Selain itu, mereka memiliki keterbatasan aktivitas yang secara tidak langsung berdampak pada kesadaran politik. Mereka juga rentan dimobilisasi dan dijadikan komoditas dalam berbagai peristiwa politik.

Padahal, dukungan keluarga terhadap keterlibatan disabilitas dalam pemilu, serta keterlibatan mereka dalam pemilu juga memotivasi pemilih lainnya.

Dari hasil evaluasi KPU Jatim, keseluruhan dari pemilih disabilitas, untuk Pemilu Presiden dan Wakil Presiden (PPWP) 2019, dari jumlah DPT 47.426, yang menggunakan hak suaranya hanya 18.559 orang pemilih atau 39 persen, sedangkan untuk memilih DPR dari jumlah DPT 50.360 orang, tingkat partisipasi pemilh disabilitas pada Pemilu 2019 adalah 18.204 orang pemilih atau 36 persen.

Untuk DPD, dari jumlah DPT 49.948 orang, partisipasi pemilih disabilitas adalah 18.071 orang, sedangkan untuk DPRD provinsi, dari jumlah pemilih 50.242 orang, tingkat partisipasi pemilih disabilitas secara keseluruhan di Jatim adalah 18.434 orang atau 37 persen.


Perlu surat kesehatan

Relawan kesehatan yang juga seorang dokter, dr Wahyu Juliadi menilai perlu kiranya pasien disabilitas mental membawa surat keterangan sehat saat memberikan hak suara. Kondisi kesehatan mereka yang mengalami disabilitas mental, sebab secara logika mereka tidak jalan, analisa tidak jalan dan fungsi luhur terganggu.

Surat keterangan dokter dari spesialis jiwa dinilai bisa menentukan apakah mereka mampu atau tidak mampu. Jika dianggap bisa menggunakan hak suara, pastinya seseorang ini mampu menganalisa, berlogika, punya harapan macam-macam dan fungsi luhur berjalan baik.

Surat keterangan sehat dari dokter spesialis jiwa itu sekaligus menghindari sesuatu yang tidak baik, misalnya saat tiba-tiba sakit mereka kambuh ketika memberikan hak suara, yang mencobloskan justru orang lain.

Harus ada kolaborasi antara bawaslu, dinas kesehatan dan dari institusi kesehatan jiwa. Pun demikian, juga harus ada sikap proaktif dari keluarga dan yayasan untuk sama-sama mencari jalan.
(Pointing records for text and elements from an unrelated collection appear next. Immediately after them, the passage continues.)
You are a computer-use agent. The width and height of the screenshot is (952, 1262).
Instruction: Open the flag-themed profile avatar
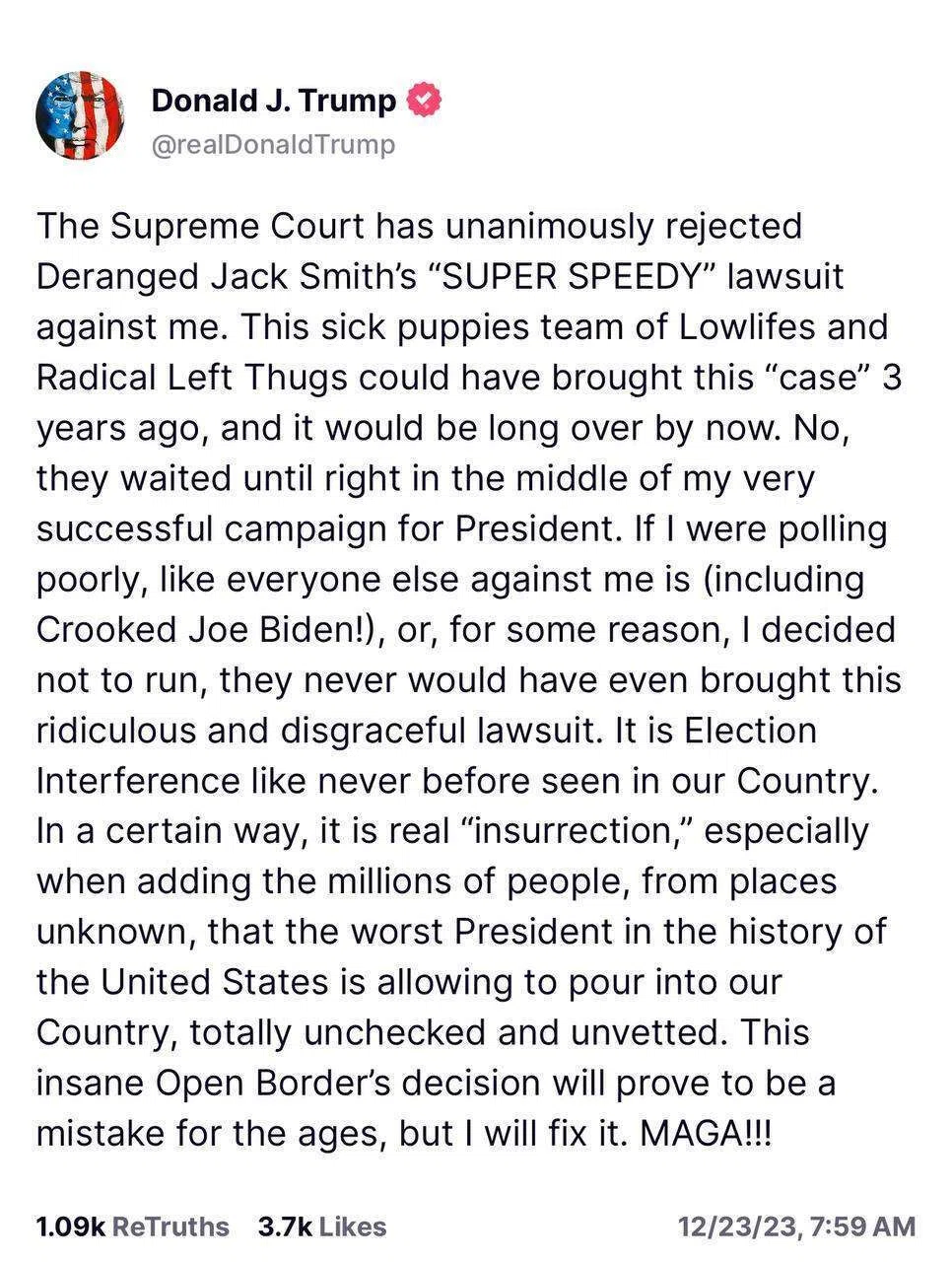pyautogui.click(x=80, y=116)
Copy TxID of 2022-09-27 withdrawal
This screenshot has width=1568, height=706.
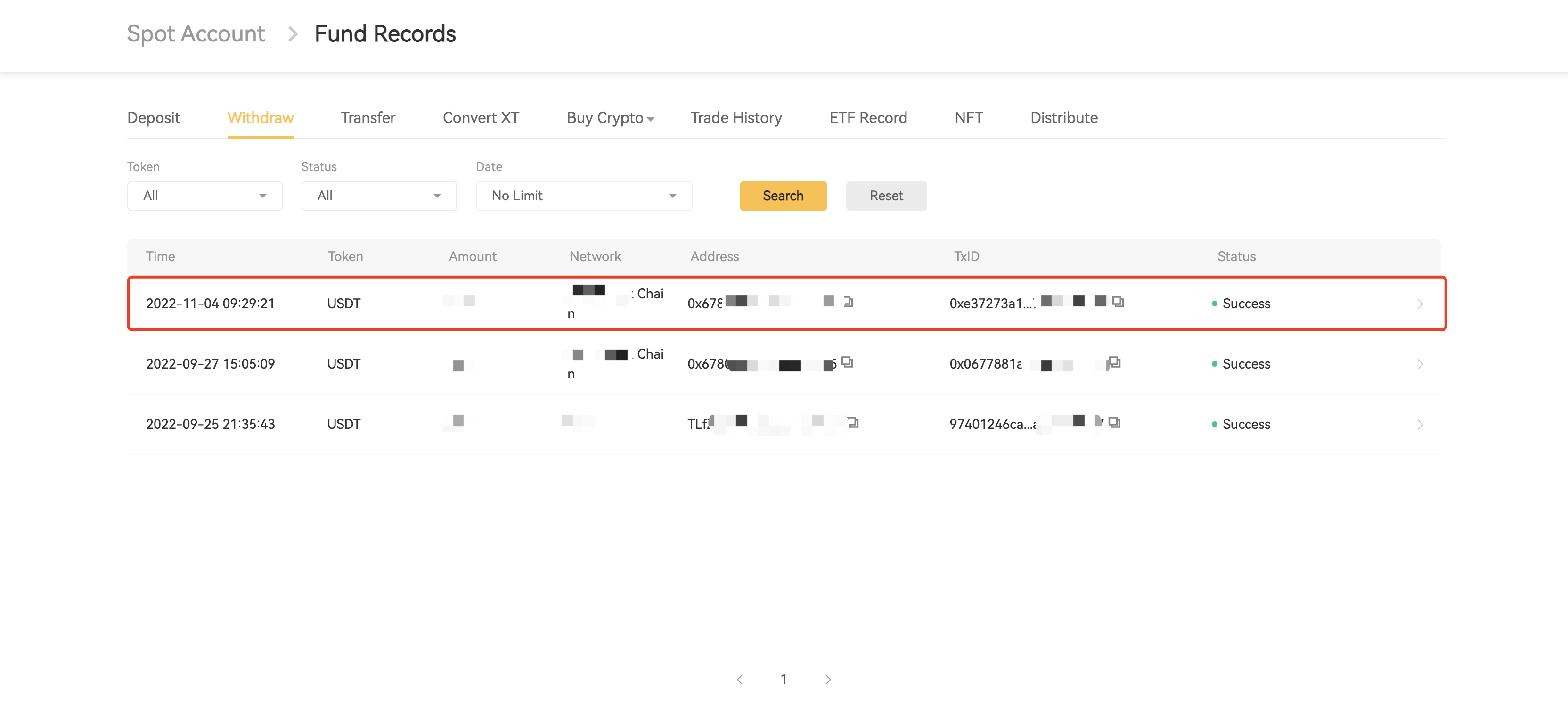point(1114,363)
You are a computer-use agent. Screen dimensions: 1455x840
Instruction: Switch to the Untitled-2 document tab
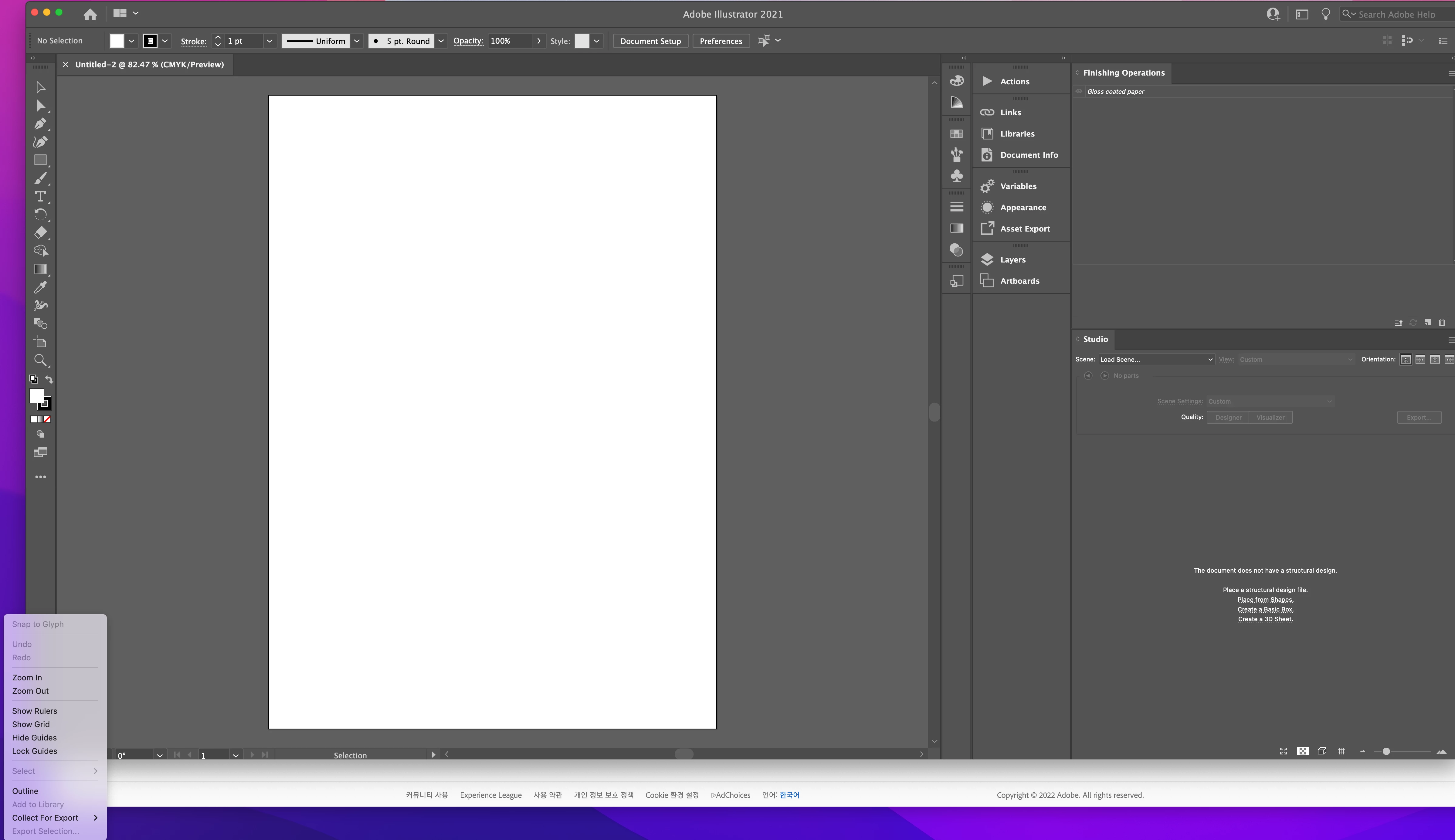(x=149, y=65)
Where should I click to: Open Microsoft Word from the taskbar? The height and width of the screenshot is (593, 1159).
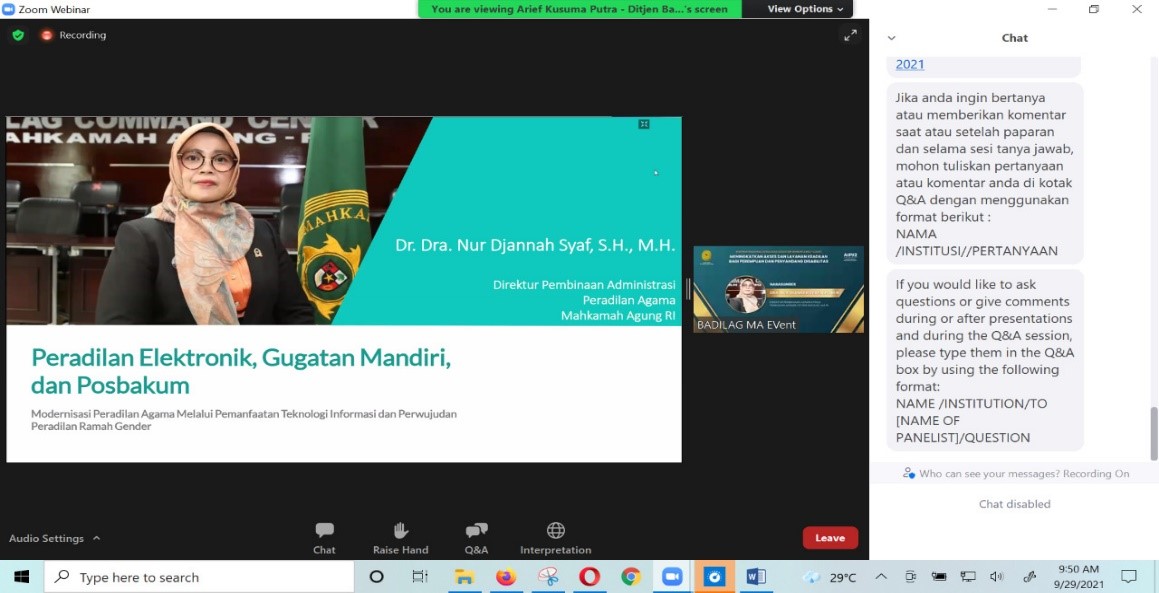[x=756, y=577]
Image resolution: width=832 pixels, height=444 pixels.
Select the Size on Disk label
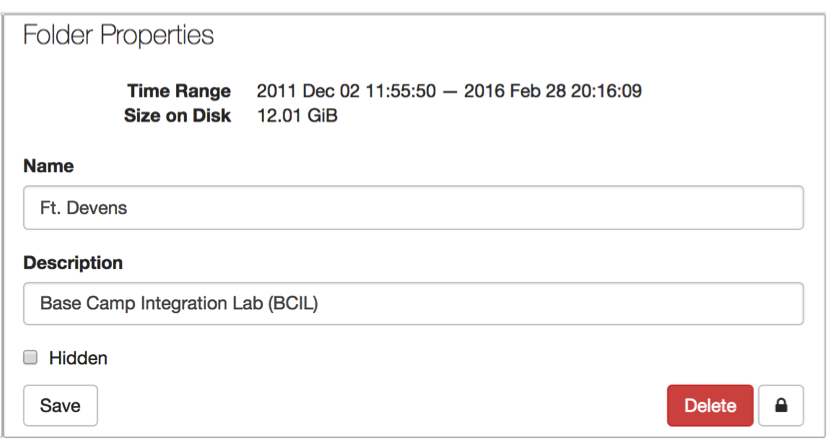click(177, 115)

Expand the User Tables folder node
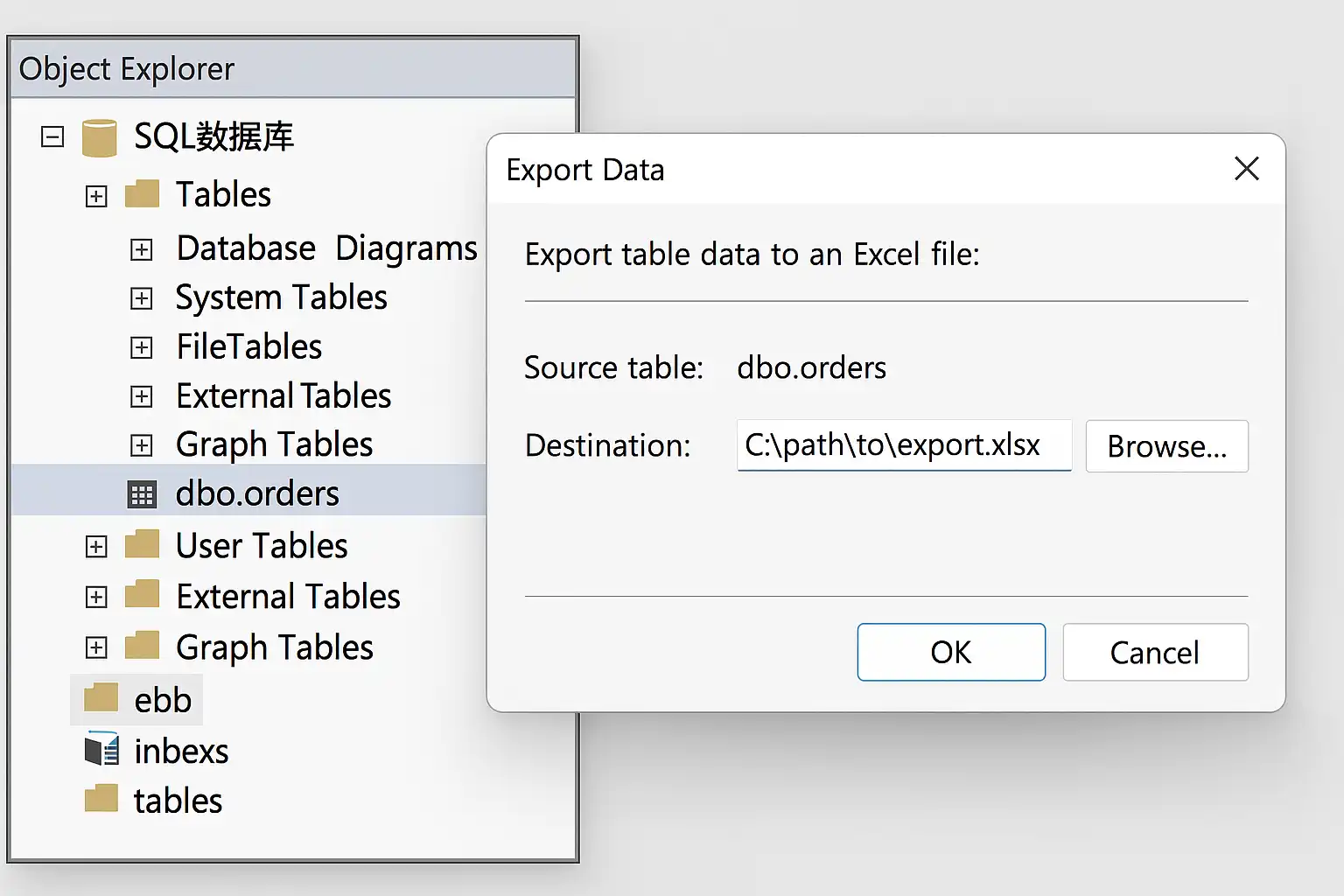pyautogui.click(x=96, y=547)
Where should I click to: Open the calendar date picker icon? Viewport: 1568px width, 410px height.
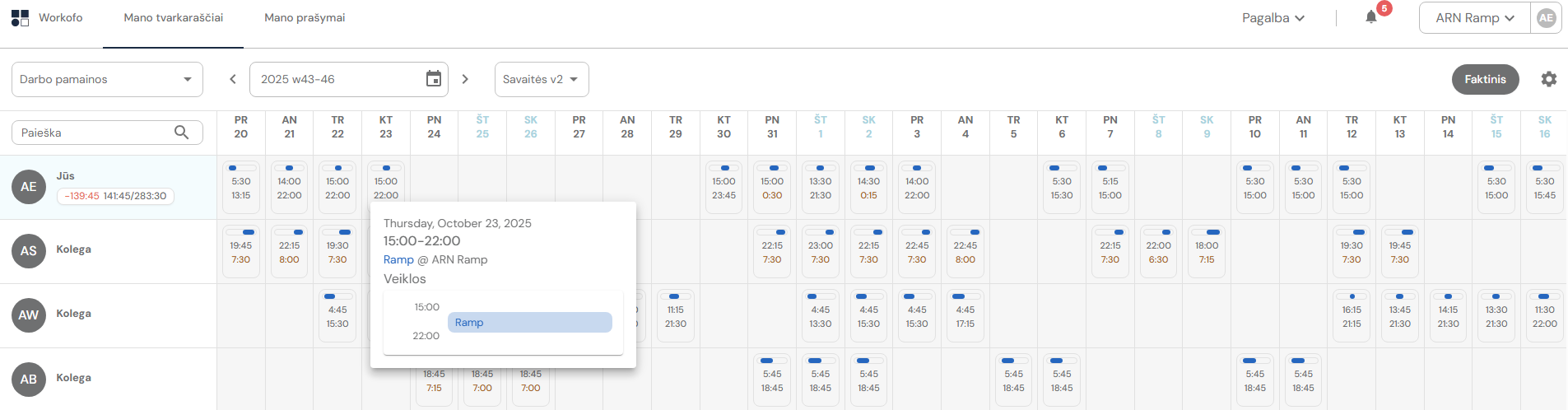click(x=434, y=79)
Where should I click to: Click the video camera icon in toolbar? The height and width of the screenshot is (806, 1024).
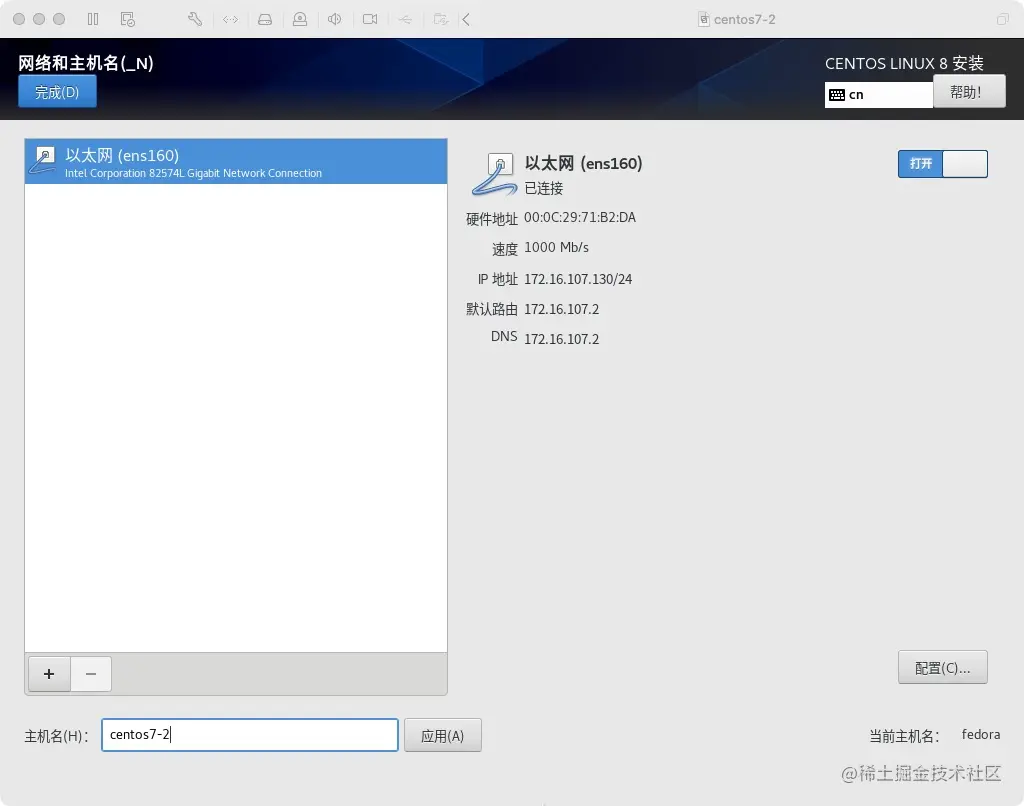click(x=370, y=19)
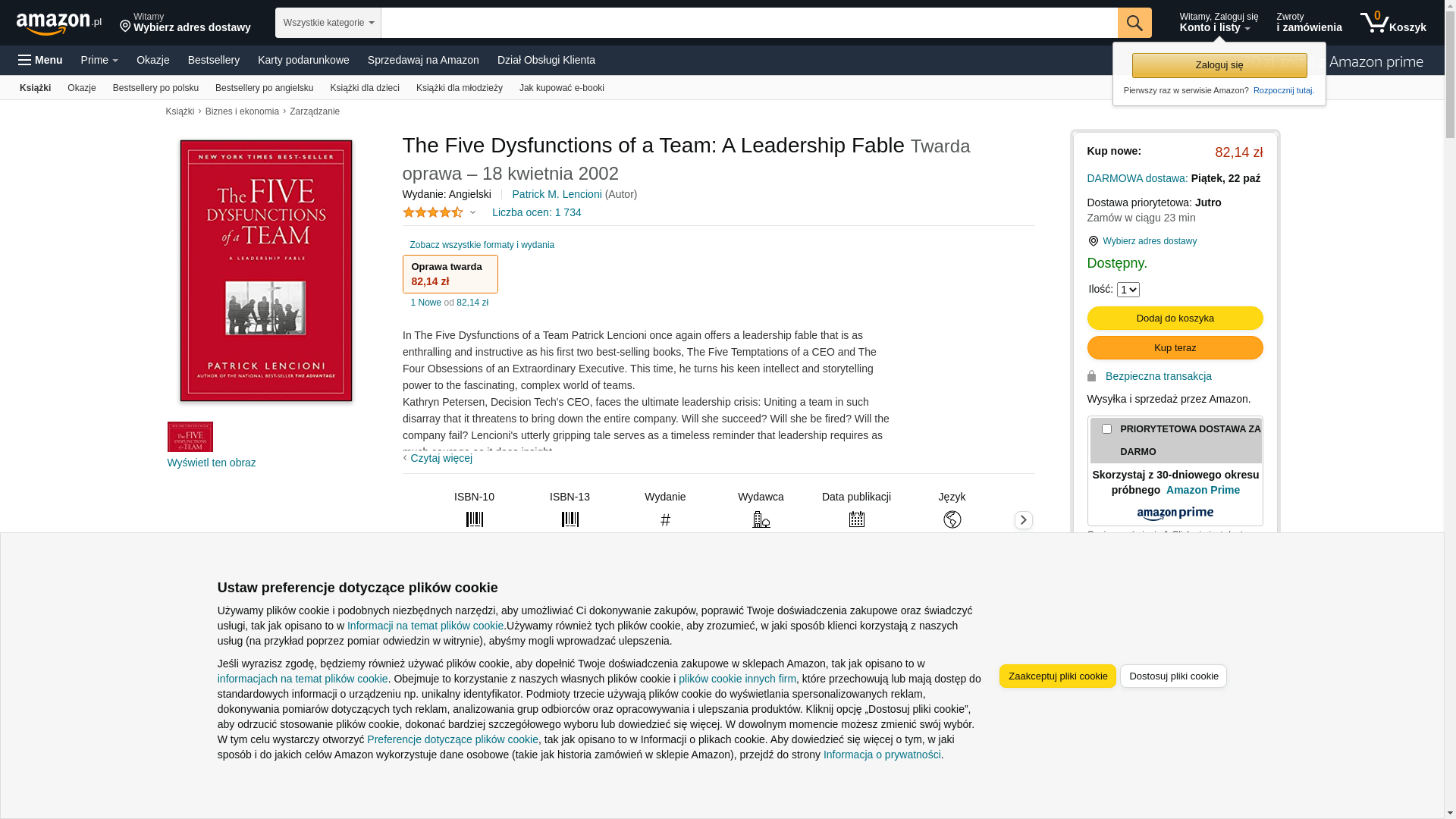Open the Bestsellery menu item

tap(213, 60)
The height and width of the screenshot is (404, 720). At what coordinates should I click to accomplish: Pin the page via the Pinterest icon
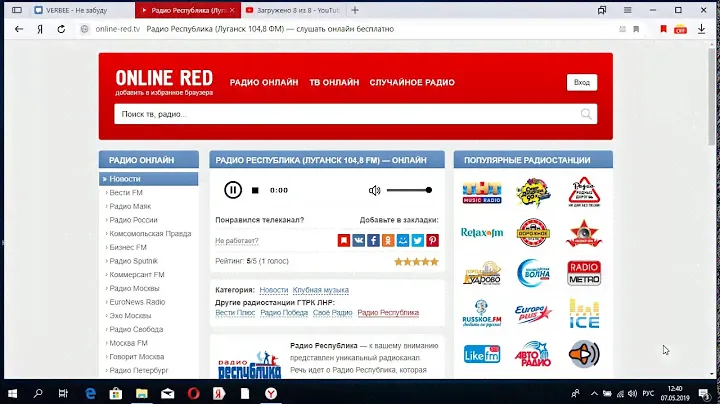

Sementara itu, Kepala Desa Susuhbango Siswanto mengungkapkan pihak desa memfasilitasi bagi penyandang disabilitas mental yang membutuhkan pindah pilih jika tercatat di DPT KPU Kabupaten Kediri, bagi yang punya KTP Kabupaten Kediri, ataupun DPT daerah lainnya, sesuai dengan KTP yang bersangkutan.

Warga yang mengajukan pindah pilih tetap mengikuti mekanisme yang ada. Keluarga bisa membantu menguruskan dengan mengajukan ke panitia pemungutan suara (PPS), panitia pemilihan kecamatan (PPK), atau KPU kabupaten/kota untuk mengajukan pindah memilih atau pindah TPS.

Keluarga juga bisa melengkapi data berupa keterangan domisili saat ini serta bukti dukung pindah memilih, misalnya dengan surat keterangan dari yayasan, sehingga tidak dapat menggunakan hak suara di tempat asal.

KPU nantinya akan membantu dengan memasukkan nama pemilih yang mengajukan pindah pilih itu masuk dalam daftar pemilih tambahan (DPTb).